The Mother Joseph Award is given annually to a person who “exemplifies the values and courage of Mother Joseph,” the first provincial superior of the Sisters of Providence in the West.
Baldwin-Johnson, one of 37 nominees for this year’s honor, had been a family practice physician for more than 30 years when she felt the call to do something about the unmet needs for child abuse victims and families. In 1999 she co-founded The Children’s Place, a children’s advocacy center for the Mat-Su Valley.
“Sometimes, a person has such a deep and abiding sense of love and compassion that they are impelled to action. Doctor Cathy is one of those people,” said Provincial Councilor, Sister of Providence Jo Ann Showalter. “She has such a wellspring of love for the children of Alaska, especially those who have been abused, that she has used her prodigious gifts, talents and skills in many, many ways for the betterment of children.”
Ten years ago, Baldwin-Johnson began dedicating more of her time toward the medical care of abused children by taking on the role of medical director at Alaska CARES, the child advocacy center based in Anchorage.
The nominating letter from the 14 staff members at Alaska CARES noted Baldwin-Johnson has shown grace in her work “a quality that is hard to come by in a discipline which faces daily some of the most atrocious crimes.”
The nominators described the doctor as having dedicated her entire professional career to caring for the needs of children, “who we know are often the most vulnerable and in the most need of a careful, watchful eye, and a compassionate heart and hand,” as well as their families.
Baldwin-Johnson provides education for professional and lay groups and has worked to develop a curriculum and manuals for pediatric and family practice physicians to help them identify and treat children who have been abused, and has published articles on the incidence of abusive head trauma suffered by Alaska children.

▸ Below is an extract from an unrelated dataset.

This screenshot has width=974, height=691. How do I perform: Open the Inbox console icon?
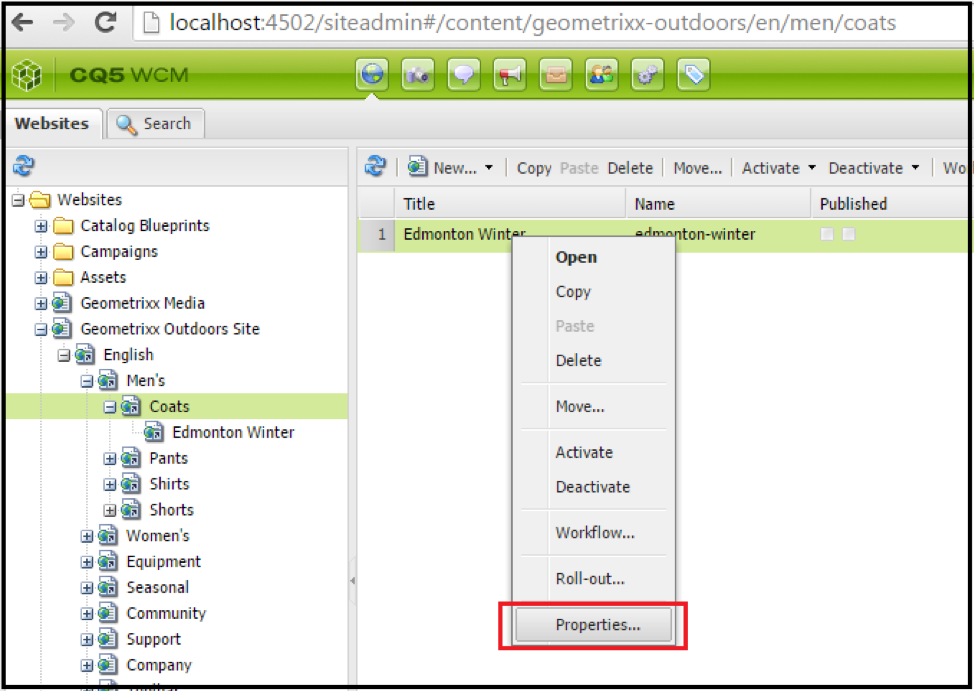click(555, 73)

“What allows Dr. Baldwin-Johnson to continue this difficult work day after day is that this is her MISSION, this is her life’s work, her passion, and this is what she has committed to, much like the almost insurmountable task the Sisters of Providence took on when they came to Alaska so many years ago,” the nomination letter read. “She will not rest until children’s voices are heard and they are safe, nurtured and well cared for throughout our state.”